A Rorinha a que a Marcela se refere é a Aurora Ayira-Mbya, cachorrinha que está sempre ligada em alta voltagem, adotada há quase um ano. Ela morava na Terra Indígena do Morro dos Cavalos, daí o sobrenome dela. Ayira significa “sem dono, independente” e Mbya, um ramo do povo Guarani.
Ficamos imaginando se a ficha pregressa (criminal) dela fosse acessada na delegacia, quais seriam os delitos que lhe seriam imputados? De memória, lembrei alguns:
- Destruição total de um aparelho auditivo;
- Destruição parcial de um par de sandálias havaianas;
- Destruição parcial de um cinto de couro masculino;
- Destruição parcial de um guardanapo de pano;
- Destruição total de um par de óculos de grau;
- Destruição total de um canteiro de espadas de São Jorge;
- Destruição parcial de plantas variadas no jardim;
- Destruição parcial de vários móveis de madeira;
- Destruição parcial de mantas de inverno destinadas a ela e às outras ‘irmãs’;
- Destruição total de brinquedos diversos e de caminhas.
Há contra a acusada, ainda, a suspeita pela responsabilidade no sumiço de um pé de meia de nylon.
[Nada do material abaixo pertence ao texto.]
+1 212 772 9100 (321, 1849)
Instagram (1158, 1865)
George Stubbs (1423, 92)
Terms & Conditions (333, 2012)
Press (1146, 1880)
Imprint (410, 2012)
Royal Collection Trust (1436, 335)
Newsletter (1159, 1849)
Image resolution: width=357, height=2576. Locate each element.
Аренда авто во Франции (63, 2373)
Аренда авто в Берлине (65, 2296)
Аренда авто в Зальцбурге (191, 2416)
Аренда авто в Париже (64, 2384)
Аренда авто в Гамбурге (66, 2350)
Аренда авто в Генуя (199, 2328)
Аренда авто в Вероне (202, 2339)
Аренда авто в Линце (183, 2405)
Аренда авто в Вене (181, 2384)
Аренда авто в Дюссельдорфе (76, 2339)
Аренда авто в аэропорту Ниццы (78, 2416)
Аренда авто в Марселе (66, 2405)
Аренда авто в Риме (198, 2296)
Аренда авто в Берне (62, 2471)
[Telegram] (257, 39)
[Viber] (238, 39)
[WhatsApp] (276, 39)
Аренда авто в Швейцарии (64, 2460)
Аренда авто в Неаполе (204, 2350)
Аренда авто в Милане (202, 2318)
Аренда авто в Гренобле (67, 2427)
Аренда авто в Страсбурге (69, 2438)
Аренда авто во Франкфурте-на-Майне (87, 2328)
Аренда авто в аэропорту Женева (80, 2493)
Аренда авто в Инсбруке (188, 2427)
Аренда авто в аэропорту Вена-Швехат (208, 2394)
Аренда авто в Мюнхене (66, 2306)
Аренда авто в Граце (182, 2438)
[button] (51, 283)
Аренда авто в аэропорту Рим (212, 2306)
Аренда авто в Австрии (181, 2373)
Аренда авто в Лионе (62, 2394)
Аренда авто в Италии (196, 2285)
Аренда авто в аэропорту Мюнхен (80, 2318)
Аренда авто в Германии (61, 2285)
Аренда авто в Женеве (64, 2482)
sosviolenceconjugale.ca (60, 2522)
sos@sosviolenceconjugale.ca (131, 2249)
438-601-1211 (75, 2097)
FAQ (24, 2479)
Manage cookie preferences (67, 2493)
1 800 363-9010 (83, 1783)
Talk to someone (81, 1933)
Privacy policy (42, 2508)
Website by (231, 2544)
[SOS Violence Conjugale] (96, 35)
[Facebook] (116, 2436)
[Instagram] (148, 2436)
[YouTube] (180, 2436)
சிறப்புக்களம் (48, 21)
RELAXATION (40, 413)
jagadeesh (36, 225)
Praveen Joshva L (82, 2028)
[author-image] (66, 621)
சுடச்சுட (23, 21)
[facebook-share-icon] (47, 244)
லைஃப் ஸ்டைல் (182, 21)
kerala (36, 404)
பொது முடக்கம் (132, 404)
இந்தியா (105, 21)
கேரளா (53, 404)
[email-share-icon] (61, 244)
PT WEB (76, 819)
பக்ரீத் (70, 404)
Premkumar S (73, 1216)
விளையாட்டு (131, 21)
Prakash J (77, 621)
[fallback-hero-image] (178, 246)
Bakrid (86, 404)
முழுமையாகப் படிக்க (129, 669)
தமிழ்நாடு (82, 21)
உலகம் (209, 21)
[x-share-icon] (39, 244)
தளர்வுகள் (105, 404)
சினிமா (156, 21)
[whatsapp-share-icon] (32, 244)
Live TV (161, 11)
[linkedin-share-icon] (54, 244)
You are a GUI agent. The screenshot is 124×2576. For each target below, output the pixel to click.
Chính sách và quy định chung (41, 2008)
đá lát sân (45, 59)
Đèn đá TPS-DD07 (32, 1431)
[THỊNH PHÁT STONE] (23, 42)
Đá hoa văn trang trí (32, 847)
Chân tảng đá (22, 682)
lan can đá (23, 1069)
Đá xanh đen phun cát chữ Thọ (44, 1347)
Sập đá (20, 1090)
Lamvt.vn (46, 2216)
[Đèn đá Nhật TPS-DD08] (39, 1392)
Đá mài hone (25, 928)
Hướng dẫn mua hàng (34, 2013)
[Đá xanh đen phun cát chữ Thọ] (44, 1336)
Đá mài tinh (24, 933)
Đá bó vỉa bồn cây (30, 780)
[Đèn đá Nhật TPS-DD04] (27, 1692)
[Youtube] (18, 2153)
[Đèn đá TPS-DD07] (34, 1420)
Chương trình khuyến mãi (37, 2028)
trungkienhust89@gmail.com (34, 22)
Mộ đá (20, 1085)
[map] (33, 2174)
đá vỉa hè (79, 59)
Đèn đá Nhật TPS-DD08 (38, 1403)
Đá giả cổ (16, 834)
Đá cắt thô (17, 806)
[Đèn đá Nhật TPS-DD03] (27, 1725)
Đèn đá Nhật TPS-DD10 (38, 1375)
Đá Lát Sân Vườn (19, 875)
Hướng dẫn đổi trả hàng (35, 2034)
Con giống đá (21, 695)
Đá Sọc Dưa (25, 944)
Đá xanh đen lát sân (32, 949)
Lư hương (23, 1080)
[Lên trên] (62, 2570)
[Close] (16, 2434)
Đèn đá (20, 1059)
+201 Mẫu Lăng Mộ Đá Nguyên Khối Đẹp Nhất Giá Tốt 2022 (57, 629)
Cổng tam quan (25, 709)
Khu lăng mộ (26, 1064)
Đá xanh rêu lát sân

Como o “corpo” nao foi encontrado, não há crime. In dubio pro reo.
Também estariam registrados casos de ‘galicídios’ atribuídos a ela na aldeia Guarani. Rorinha é acusada de ter matado algumas galinhas de famílias indígenas. A alegação é de que os crimes foram cometidos por motivo famélico, mas a tese da defesa não foi aceita. Foi então decretada a fatwa, pena de morte contra cadelinha, por isso ela está exilada aqui em casa sem possibilidade de extradição.